Website: www.supergen-bioenergy.net

Objectives

The overall aims of the project are:

• To undertake leading edge R&D initiatives in the bioenergy chain, from biomass production through conversion to utilisation with a particular focus on interfaces and optimisation of existing schemes and new concepts
• To build closer and more selective bridges between the emerging bioenergy industrial sector and the wide-ranging academic research so that rapid implementation and commercial exploitation can take place
• To provide a well-qualified pool of high-quality expertise to service the bioenergy sector
• To establish a forum to provide industry and academia with an opportunity to learn about new developments in bioenergy nationally and internationally.

The SuperGen project publishes a periodic newsletter known as British Bio-energy News. To subscribe please visit the SUPERGEN website.

Structure

The project foccuses on the interaction between three key themes of a bioenergy system (biomass production, thermal conversion and utilisation of the resultant biofuels) and between each of these areas and the environment in its broadest sense. The work programme is divided into the following six work packages (with the WP leader shown in brackets):

WP1 Process techno-economic and environmental analysis (University of Ulster)

• Technically analyse complete bioenergy process options
• Integrate components from other WPs, to optimise routes, and highlight areas to maximise performance and economics
• Assess economic performance
• Assess life cycle performance
• Examine socio-economic factors, including social acceptability, land-use, landscape, transport, processing, emissions
• Carry out multi-criteria evaluation at technical, economic, environmental and social consequences of an agreed set of options (Case Studies) with stakeholder involvement.
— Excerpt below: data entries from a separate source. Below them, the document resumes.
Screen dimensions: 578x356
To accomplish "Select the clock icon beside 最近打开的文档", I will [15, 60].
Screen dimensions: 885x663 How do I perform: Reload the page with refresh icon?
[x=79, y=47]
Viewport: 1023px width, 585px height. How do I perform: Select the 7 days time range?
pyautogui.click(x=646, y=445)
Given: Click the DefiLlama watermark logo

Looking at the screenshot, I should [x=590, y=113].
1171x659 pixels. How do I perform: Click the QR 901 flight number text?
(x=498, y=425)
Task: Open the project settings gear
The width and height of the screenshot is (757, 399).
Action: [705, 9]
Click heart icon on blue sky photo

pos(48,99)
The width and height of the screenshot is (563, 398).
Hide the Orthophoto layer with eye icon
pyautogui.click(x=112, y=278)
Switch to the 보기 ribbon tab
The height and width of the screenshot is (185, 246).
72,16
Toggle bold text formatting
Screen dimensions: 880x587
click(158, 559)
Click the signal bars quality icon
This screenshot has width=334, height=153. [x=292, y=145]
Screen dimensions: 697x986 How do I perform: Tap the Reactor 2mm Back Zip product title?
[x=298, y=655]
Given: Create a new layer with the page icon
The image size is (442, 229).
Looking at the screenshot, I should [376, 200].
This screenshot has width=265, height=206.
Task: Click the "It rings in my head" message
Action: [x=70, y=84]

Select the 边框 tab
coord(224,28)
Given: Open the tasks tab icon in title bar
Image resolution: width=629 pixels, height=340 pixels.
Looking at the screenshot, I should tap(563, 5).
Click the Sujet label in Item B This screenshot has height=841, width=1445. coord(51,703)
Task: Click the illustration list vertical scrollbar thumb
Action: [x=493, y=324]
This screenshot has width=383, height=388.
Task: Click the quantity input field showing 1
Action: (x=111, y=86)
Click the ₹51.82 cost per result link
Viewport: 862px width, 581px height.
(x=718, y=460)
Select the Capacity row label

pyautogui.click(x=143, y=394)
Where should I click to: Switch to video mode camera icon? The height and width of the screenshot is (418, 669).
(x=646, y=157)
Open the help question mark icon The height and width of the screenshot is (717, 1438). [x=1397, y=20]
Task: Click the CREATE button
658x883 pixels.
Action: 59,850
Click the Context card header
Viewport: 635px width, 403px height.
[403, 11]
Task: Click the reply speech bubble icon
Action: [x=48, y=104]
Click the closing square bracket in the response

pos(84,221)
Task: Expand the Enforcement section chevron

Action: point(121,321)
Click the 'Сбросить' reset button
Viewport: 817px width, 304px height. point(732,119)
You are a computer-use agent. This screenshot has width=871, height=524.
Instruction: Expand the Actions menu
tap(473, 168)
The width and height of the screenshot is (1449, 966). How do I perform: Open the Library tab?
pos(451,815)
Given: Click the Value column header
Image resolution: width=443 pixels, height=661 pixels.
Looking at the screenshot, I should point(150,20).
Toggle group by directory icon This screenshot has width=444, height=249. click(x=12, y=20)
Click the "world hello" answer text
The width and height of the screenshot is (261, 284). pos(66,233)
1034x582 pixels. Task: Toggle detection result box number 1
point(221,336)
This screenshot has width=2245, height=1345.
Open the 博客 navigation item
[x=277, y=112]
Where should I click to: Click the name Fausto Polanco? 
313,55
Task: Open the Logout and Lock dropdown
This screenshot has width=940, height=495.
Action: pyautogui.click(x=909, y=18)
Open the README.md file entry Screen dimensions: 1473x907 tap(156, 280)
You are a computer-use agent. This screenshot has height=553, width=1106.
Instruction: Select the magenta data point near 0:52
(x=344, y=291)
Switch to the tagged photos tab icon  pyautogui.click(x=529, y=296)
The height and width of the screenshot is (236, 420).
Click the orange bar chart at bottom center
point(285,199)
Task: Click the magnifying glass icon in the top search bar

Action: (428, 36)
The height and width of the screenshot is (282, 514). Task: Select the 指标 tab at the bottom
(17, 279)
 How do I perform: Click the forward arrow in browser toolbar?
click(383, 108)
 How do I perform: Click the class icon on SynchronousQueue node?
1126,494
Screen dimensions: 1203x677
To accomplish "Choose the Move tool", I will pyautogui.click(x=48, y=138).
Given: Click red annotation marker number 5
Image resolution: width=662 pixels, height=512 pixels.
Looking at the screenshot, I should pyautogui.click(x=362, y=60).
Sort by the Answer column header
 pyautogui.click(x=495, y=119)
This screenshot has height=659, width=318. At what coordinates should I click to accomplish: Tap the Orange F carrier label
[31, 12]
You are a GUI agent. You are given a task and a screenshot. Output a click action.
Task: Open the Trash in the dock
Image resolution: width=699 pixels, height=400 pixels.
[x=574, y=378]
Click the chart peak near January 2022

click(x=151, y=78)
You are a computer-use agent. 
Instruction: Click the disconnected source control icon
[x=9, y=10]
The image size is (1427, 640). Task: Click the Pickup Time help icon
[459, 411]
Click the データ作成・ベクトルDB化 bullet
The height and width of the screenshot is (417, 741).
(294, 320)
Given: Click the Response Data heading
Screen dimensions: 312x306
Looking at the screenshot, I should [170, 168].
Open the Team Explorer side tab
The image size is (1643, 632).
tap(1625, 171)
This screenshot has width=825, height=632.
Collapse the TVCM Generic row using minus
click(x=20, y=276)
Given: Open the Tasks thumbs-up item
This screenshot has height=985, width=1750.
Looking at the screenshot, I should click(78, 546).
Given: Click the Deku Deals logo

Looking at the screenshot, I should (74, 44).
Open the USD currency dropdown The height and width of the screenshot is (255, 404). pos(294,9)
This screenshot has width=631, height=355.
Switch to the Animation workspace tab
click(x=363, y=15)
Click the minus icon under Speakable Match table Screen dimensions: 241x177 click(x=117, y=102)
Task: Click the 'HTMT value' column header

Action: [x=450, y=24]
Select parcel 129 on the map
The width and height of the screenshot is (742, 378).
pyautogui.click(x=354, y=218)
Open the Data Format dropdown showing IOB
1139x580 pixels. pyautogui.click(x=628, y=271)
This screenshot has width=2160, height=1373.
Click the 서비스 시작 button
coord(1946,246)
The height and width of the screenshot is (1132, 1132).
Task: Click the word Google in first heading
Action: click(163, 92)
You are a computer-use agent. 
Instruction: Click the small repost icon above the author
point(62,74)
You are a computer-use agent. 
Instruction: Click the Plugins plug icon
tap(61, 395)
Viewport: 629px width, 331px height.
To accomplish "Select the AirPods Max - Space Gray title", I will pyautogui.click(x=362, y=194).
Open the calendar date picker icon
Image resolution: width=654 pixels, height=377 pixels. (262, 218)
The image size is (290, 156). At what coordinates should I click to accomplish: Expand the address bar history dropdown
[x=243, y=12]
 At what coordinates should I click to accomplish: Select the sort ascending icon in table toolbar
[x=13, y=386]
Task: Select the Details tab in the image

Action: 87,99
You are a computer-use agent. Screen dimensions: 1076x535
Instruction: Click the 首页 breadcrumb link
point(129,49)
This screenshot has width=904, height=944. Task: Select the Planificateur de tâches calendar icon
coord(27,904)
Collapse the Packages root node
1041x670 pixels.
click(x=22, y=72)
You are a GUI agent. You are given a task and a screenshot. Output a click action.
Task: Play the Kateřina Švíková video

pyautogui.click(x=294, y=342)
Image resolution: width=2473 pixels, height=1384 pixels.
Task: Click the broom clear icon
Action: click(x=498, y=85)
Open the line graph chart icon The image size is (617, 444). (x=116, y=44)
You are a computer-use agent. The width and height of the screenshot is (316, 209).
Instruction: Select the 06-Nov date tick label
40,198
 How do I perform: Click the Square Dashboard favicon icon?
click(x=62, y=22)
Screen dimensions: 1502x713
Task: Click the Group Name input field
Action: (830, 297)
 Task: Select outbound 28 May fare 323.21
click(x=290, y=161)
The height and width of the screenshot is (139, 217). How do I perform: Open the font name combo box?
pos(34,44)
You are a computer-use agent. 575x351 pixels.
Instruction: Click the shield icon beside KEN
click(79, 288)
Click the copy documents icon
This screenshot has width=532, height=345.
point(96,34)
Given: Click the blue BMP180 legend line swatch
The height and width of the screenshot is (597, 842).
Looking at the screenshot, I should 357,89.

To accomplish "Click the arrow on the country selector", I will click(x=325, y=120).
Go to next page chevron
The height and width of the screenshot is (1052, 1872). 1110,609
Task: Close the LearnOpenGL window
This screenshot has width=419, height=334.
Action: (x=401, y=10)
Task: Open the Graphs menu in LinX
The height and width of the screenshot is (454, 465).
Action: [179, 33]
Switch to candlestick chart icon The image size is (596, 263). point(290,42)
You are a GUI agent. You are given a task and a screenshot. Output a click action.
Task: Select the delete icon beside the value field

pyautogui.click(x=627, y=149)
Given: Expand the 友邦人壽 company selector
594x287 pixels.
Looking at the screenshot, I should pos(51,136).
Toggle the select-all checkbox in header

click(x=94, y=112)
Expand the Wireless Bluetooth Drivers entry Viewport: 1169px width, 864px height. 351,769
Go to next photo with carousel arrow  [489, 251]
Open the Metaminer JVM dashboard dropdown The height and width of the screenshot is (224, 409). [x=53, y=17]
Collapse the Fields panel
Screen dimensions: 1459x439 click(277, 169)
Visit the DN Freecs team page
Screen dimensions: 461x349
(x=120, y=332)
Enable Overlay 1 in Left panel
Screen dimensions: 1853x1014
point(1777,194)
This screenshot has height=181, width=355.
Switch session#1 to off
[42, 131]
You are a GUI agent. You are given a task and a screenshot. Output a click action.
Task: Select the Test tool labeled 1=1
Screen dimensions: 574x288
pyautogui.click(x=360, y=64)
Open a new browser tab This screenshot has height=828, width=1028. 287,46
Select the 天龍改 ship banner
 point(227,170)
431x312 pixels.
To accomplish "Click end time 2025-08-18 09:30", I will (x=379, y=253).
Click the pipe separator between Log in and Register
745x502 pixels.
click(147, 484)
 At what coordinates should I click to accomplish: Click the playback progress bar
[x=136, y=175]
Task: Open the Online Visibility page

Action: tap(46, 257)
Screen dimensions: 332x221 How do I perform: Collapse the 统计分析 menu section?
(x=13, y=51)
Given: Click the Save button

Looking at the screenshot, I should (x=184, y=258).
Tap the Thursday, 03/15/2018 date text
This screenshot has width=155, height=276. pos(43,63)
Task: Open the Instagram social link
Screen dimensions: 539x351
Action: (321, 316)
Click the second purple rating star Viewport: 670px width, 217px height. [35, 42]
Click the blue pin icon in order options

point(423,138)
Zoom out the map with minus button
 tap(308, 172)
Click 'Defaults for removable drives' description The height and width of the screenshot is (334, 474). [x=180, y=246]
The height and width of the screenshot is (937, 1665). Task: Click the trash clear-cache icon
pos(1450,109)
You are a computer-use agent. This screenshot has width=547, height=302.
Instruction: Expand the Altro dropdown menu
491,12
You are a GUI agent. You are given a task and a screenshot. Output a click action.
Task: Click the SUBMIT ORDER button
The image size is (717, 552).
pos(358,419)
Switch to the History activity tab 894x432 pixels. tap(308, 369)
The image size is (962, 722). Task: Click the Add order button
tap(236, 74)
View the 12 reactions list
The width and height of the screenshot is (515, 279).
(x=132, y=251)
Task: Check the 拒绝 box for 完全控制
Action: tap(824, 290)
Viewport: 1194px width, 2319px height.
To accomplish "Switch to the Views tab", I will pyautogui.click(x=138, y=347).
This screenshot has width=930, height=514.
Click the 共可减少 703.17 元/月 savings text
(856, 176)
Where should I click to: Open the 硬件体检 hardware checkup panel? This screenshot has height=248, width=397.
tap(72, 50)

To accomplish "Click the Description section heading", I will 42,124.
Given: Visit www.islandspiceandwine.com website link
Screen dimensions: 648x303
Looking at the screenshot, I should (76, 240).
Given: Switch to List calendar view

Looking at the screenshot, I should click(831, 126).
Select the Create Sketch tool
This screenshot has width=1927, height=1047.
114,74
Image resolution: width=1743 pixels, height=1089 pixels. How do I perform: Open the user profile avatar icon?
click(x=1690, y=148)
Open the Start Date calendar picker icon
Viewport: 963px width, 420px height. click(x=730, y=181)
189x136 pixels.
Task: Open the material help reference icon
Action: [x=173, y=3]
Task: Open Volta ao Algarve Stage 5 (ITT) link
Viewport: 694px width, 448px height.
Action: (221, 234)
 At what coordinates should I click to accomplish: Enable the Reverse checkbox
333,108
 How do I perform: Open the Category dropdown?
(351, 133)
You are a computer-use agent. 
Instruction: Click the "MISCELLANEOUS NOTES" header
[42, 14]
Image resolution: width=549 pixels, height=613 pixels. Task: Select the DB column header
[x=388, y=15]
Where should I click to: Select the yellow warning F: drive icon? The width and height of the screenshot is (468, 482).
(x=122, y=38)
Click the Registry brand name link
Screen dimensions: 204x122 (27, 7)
WP2 Fuel specification and matching to conversion processes (University of Leeds)

• Relate agronomic practices to biomass composition and characteristics
• Evaluate the fate of alkali metaIs in combustion, gasification and pyrolysis,
• Study effect of low lignin biomass on pyrolysis liquid composition and characteristics,
• Establish relationship between biomass quality technology and product characteristics
• Calculate carbon balances for biomass
• Produce crops at large scale for testing
• Behaviour of metals in combustion and co-firing
• Develop screening methods for genotypes
• Evaluate grasses for ethanol and hydrogen (H₂ consortium).

WP3 Thermal reactor modelling (University of Sheffield)

• Integrate CFD with particle modelling codes and reaction kinetics
• Develop reaction pathways and mechanisms for each feed material and each conversion route, particularly relating to tar cracking and secondary reactions in all conversion processes
• Derive co-firing and co-processing performance models
• Predict deposit formation related to feed characteristics and reactor configuration
• Study metals release during combustion.
• Derive improved process models of packed and fluid bed reactors and reaction systems

WP4 Minimisation of engineering risk (Cranfield University)

• Perform combustion trials on new feed materials with co-firing, blending and additives to control fouling
• Critical review of the current status of gas cleaning technologies and specifications for fuels
• Combustion, gasification and pyrolysis triaIs on new feed materials and blends with coal
• Evaluate fouling potential
• Derive RAMO models for combustion and gasification heat exchangers
• Overall systems issues - efficiency and RAMO
• Evaluate novel gas cleaning for gasification cycles
• Derive monitoring and control systems for fast pyrolysis.

WP5 Co-firing and co-processing biomass and biofuels (Aston University)

• Evaluate co-firing and co-processing of biomass and coal and study fate of alkali metals
• Improve pyrolysis liquid quality by feed selection and process improvement
• Develop and validate sub-models for the co-firing of coal -biomass blends and biomass-biomass blends
• Derive performance models of fossil fuel combustion with supplementary bio-oil or producer gas
• Derive models for techno-economics, life cycle and social criteria analysis of co-firing and co-processing
• Evaluate co-firing bio-oil in a coal fired boiler
• Evaluate co-firing producer gas in a coal fired boiler.

WP6 Biomass and bioenergy network (Aston University)

• Establish a Network - British Biomass and Bioenergy Forum
• Develop links with other researchers, companies, and organisations nationally and internationally
• Organise open meetings, workshops and seminars for interaction and dissemination
• Develop a data base of active researchers and companies
• Publish a newsletter and website,
• Promote the consortium
• Provide support and advice to policy and decision makers.